* [Extracted data entries]
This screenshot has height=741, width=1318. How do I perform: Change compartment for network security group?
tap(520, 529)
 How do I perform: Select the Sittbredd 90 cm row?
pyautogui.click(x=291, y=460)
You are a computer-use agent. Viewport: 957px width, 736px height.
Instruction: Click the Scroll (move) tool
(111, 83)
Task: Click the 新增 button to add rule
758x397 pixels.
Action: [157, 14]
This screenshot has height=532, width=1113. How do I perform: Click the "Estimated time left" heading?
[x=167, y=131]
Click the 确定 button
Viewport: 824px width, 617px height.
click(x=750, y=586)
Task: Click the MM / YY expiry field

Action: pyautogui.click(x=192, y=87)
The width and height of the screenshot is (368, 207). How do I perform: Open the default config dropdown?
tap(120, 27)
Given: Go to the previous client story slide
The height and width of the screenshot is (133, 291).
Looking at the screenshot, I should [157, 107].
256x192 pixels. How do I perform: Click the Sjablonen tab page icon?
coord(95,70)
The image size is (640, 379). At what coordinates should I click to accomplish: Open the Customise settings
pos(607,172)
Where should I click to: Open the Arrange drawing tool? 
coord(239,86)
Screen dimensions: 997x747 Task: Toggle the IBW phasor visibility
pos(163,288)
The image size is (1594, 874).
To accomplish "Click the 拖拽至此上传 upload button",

* [WHAT TO PRODUCE]
An exact copy of every entry above is the expected answer.

* [PROBLEM SOLUTION]
This screenshot has height=741, width=1318. How do I perform: Change compartment for network security group?
tap(520, 529)
 How do I perform: Select the Sittbredd 90 cm row?
pyautogui.click(x=291, y=460)
You are a computer-use agent. Viewport: 957px width, 736px height.
Instruction: Click the Scroll (move) tool
(111, 83)
Task: Click the 新增 button to add rule
758x397 pixels.
Action: [157, 14]
This screenshot has height=532, width=1113. How do I perform: Click the "Estimated time left" heading?
[x=167, y=131]
Click the 确定 button
Viewport: 824px width, 617px height.
click(x=750, y=586)
Task: Click the MM / YY expiry field

Action: pyautogui.click(x=192, y=87)
The width and height of the screenshot is (368, 207). How do I perform: Open the default config dropdown?
tap(120, 27)
Given: Go to the previous client story slide
The height and width of the screenshot is (133, 291).
Looking at the screenshot, I should [157, 107].
256x192 pixels. How do I perform: Click the Sjablonen tab page icon?
coord(95,70)
The image size is (640, 379). At what coordinates should I click to accomplish: Open the Customise settings
pos(607,172)
Where should I click to: Open the Arrange drawing tool? 
coord(239,86)
Screen dimensions: 997x747 Task: Toggle the IBW phasor visibility
pos(163,288)
The image size is (1594, 874).
To accomplish "Click the 拖拽至此上传 upload button",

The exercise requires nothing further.